UC ANR Forestry and Natural Resources advisor Susie Kocher leads a group discussion during a Post-Fire Forest Resilience field trip. Photo by Katie Reidy, UC ANR.

UC ANR Instructional Designer Mesias worked closely with Kocher and Reidy to translate the workshop curriculum to a fully self-paced format. Key learning concepts like forest health, identifying fire severity, and post-fire safety considerations are now taught through modules and videos. By completing the course, landowners will gain confidence in finding post-fire assistance and articulating their goals to a natural resource professional. 

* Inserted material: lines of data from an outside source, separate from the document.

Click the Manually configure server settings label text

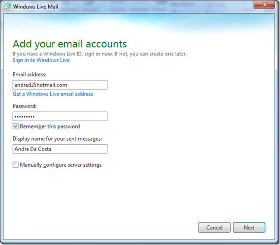(x=61, y=165)
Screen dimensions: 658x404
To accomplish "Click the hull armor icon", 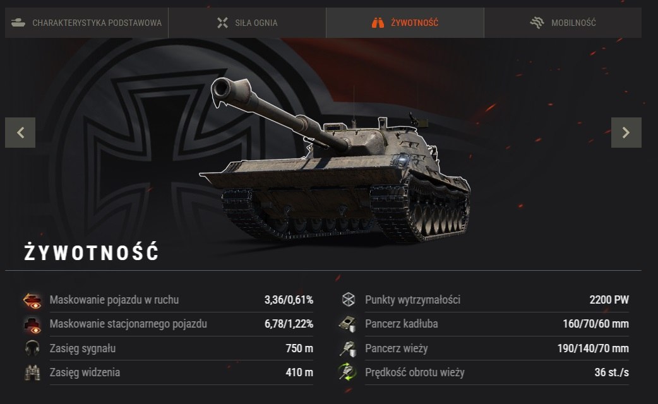I will (347, 324).
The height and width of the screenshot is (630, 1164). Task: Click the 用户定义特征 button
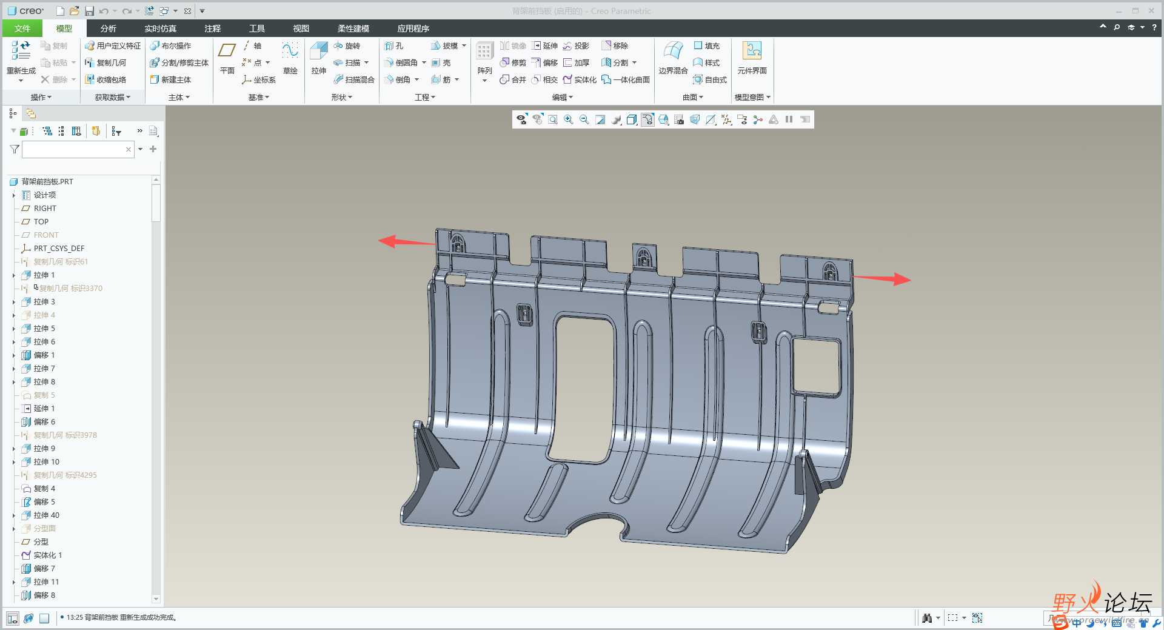[113, 45]
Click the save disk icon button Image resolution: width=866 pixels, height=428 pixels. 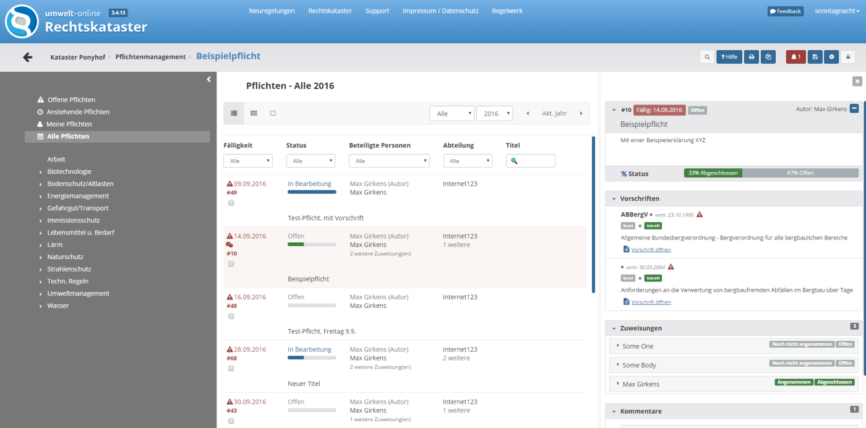coord(815,57)
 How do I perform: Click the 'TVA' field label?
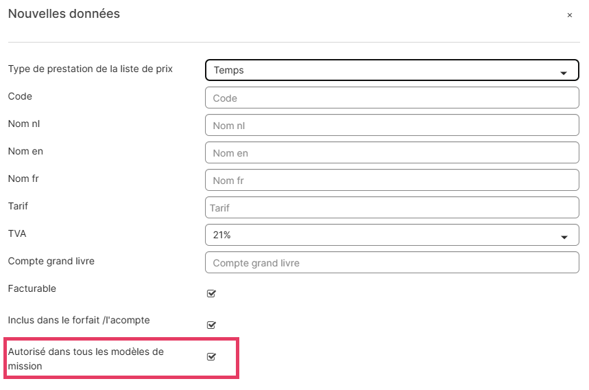pyautogui.click(x=17, y=233)
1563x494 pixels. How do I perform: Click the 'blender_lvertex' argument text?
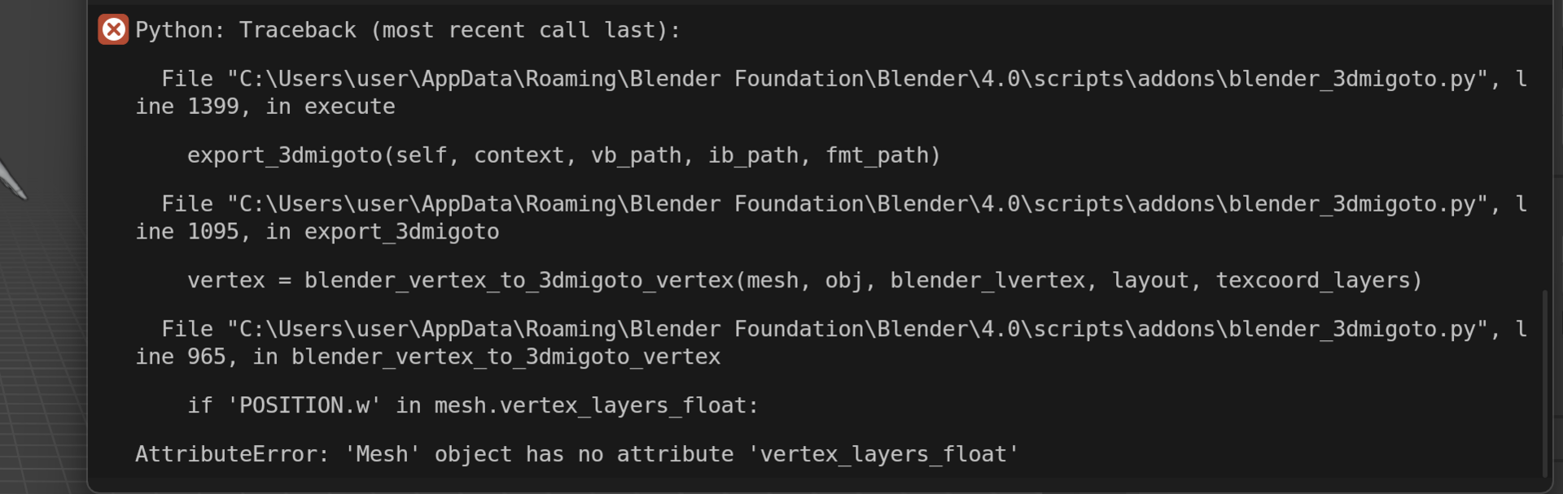(987, 281)
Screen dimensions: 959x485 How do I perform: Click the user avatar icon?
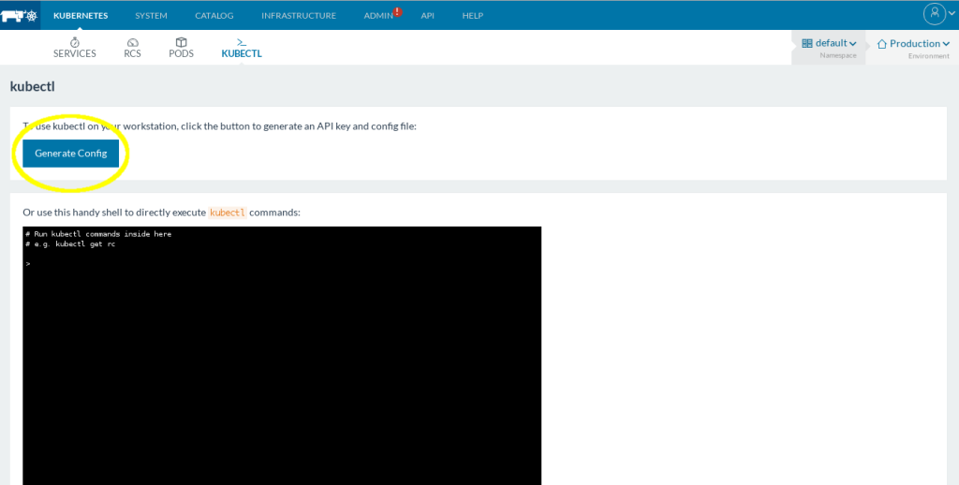coord(934,13)
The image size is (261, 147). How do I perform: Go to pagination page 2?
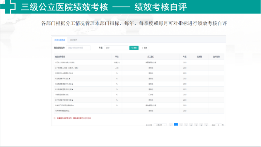(x=181, y=125)
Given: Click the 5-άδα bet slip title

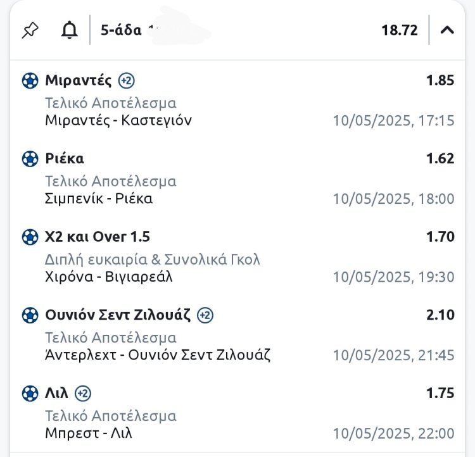Looking at the screenshot, I should point(121,30).
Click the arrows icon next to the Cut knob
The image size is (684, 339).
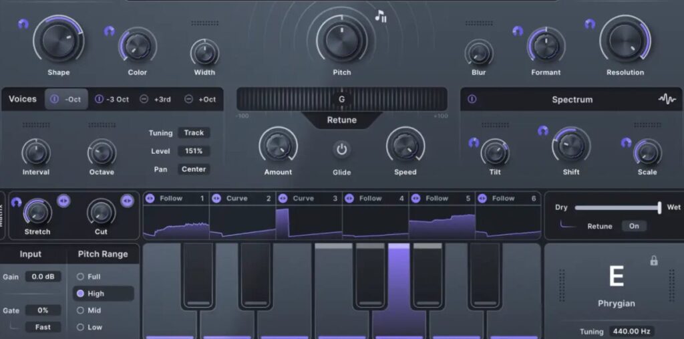pyautogui.click(x=127, y=201)
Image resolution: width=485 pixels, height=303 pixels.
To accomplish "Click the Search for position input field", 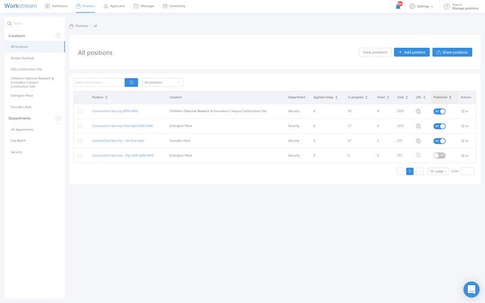I will point(99,82).
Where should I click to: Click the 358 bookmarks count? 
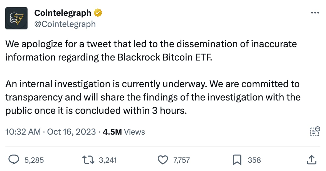coord(254,160)
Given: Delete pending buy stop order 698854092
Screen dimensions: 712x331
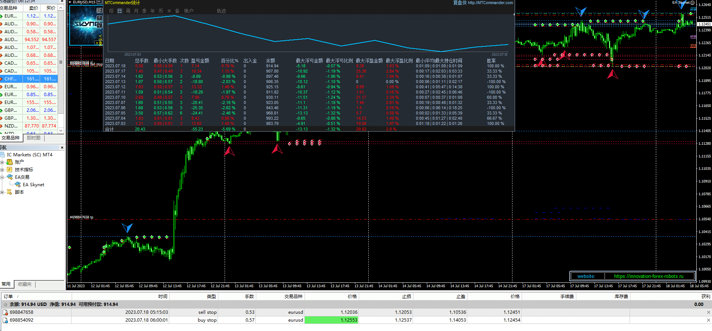Looking at the screenshot, I should (708, 320).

Kocher is the UC ANR Forestry and Natural Resources Advisor for the Central Sierra region, and has collaborated with local Resource Conservation Districts, government agencies, and private landowners on post-fire recovery efforts. Across her wide range of clientele, she shares that small, private landowners keep her feeling hopeful for the future of California’s forests: “I do have hope that even after large and destructive wildfires, a component of the landscape has the potential to persist as a forest because of private, non-industrial landowners.  I’ve done research projects where I talk to landowners, and they almost uniformly want to replant, but face barriers to getting it done.”

Take the free Post-Fire Resilience Course on the Campus Extension website here. Note that you will need to create a free Campus Extension account to access the course.

Find additional post-fire management resources on the UC ANR website here.

Building reforestation capacity with a new publication and hands-on learning

Person stands next to a healthy tree seedling.
Reforestation Camp participants learn about seedling planting methods during a 2024 session in the Sierra Nevada.  Photo by Susie Kocher, UC ANR.

As wildfires burn larger and hotter in California, swathes of forestland may not naturally regenerate new trees. Natural regeneration relies on living seed trees, so when all the trees across a landscape burn, it may be necessary for land managers to intervene and replant the landscape with seedlings. Over 40 years ago, land managers received guidance on the reforestation process when the first comprehensive manual for reforestation in California was published. UC ANR forestry academics took a lead role publishing an updated version of the manual this year to address a heightened, statewide reforestation need. 

The 2026 Reforestation Manual for California Conifers brings expertise from UC ANR, UC Davis, UC Berkeley, US Forest Service, CAL FIRE, and industry to the public for free. Land managers can learn best practices for selecting seedlings, preparing landscapes for planting, and management for seedling success. The Reforestation Manual for California Conifers is available to download on the eScholarship website.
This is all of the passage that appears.